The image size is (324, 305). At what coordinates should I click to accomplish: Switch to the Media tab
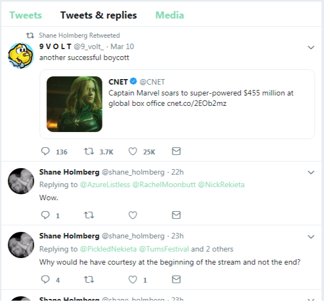click(x=170, y=15)

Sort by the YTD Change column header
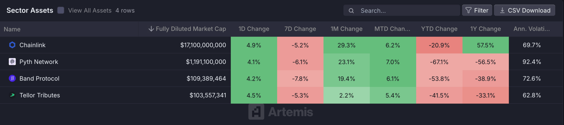tap(439, 29)
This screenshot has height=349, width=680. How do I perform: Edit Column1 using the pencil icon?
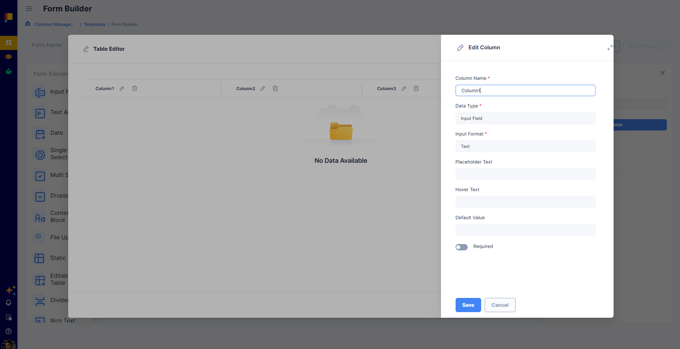tap(122, 88)
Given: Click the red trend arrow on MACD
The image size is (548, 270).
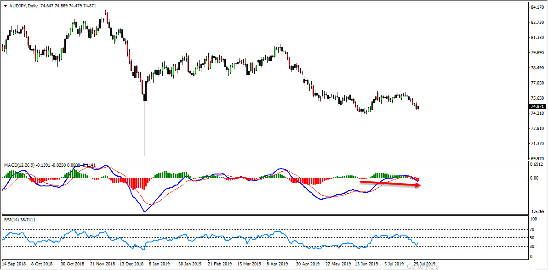Looking at the screenshot, I should (x=390, y=184).

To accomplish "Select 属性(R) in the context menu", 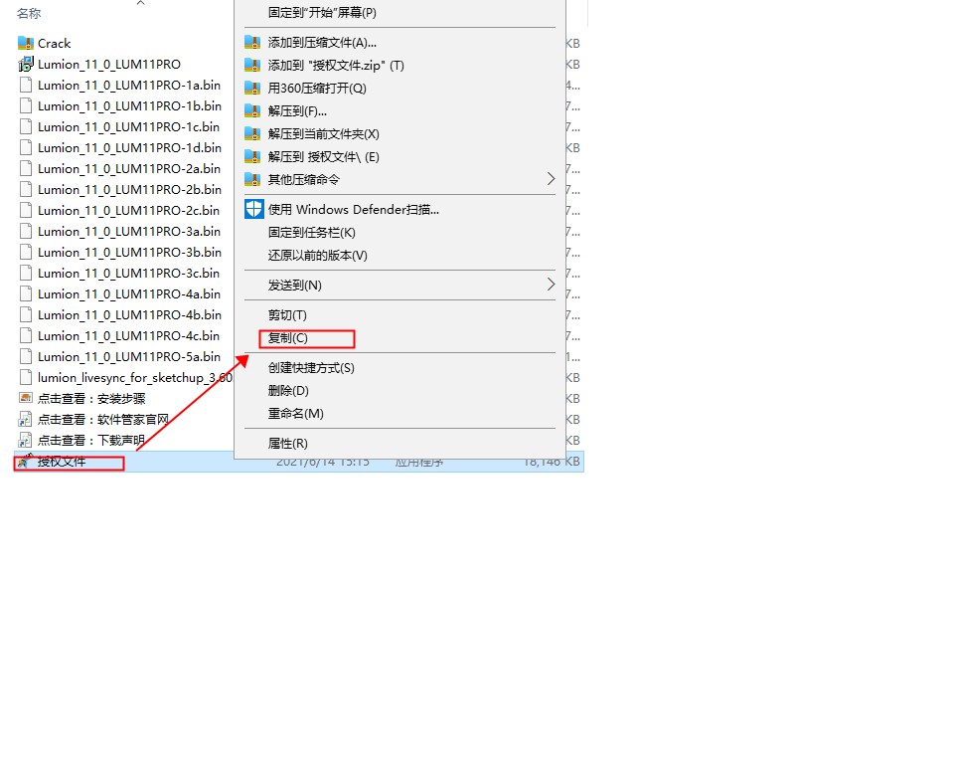I will 288,444.
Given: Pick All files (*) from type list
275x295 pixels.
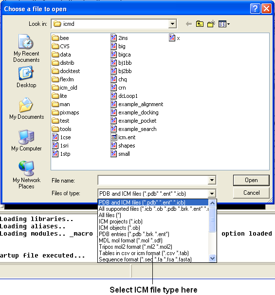Looking at the screenshot, I should click(x=110, y=215).
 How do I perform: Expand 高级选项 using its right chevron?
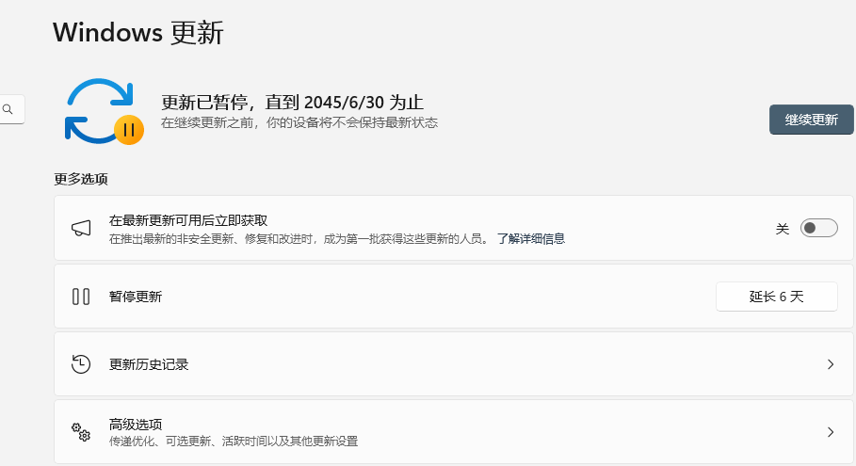pos(830,432)
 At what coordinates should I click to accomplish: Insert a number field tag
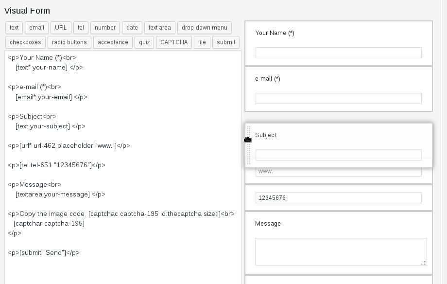[x=105, y=28]
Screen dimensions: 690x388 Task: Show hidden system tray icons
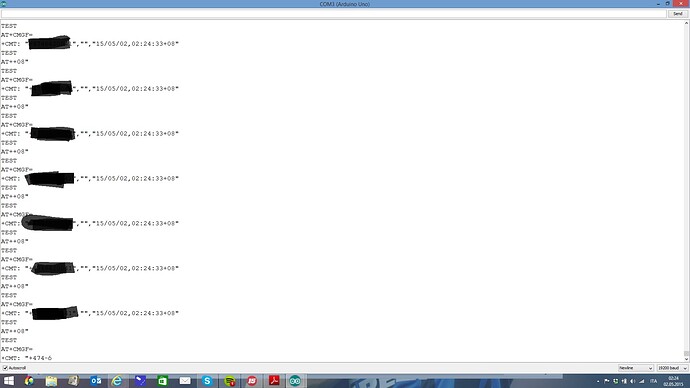[x=598, y=381]
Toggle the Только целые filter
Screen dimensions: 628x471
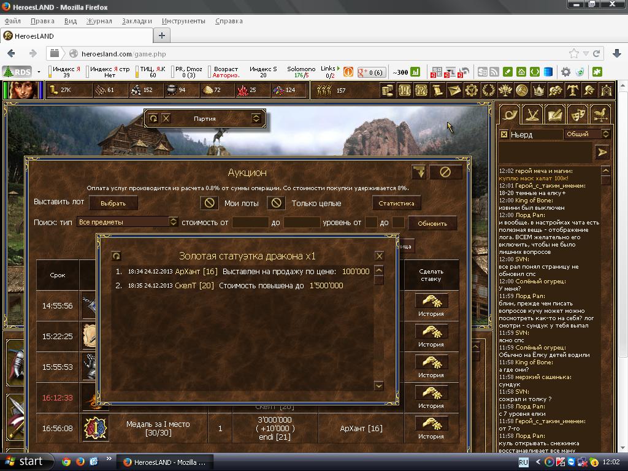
● ● ● ●
Give again the lines of the listing above that run from the one with "How do I perform: Expand" up to and including the one with "Toggle the Только целые filter". Keep them exact and omit the pictures.

▶ _Your response_
 How do I perform: Expand 高级选项 using its right chevron?
pos(830,432)
 At what coordinates should I click to accomplish: Insert a number field tag
[x=105, y=28]
Screen dimensions: 690x388 Task: Show hidden system tray icons
[x=598, y=381]
Toggle the Только целые filter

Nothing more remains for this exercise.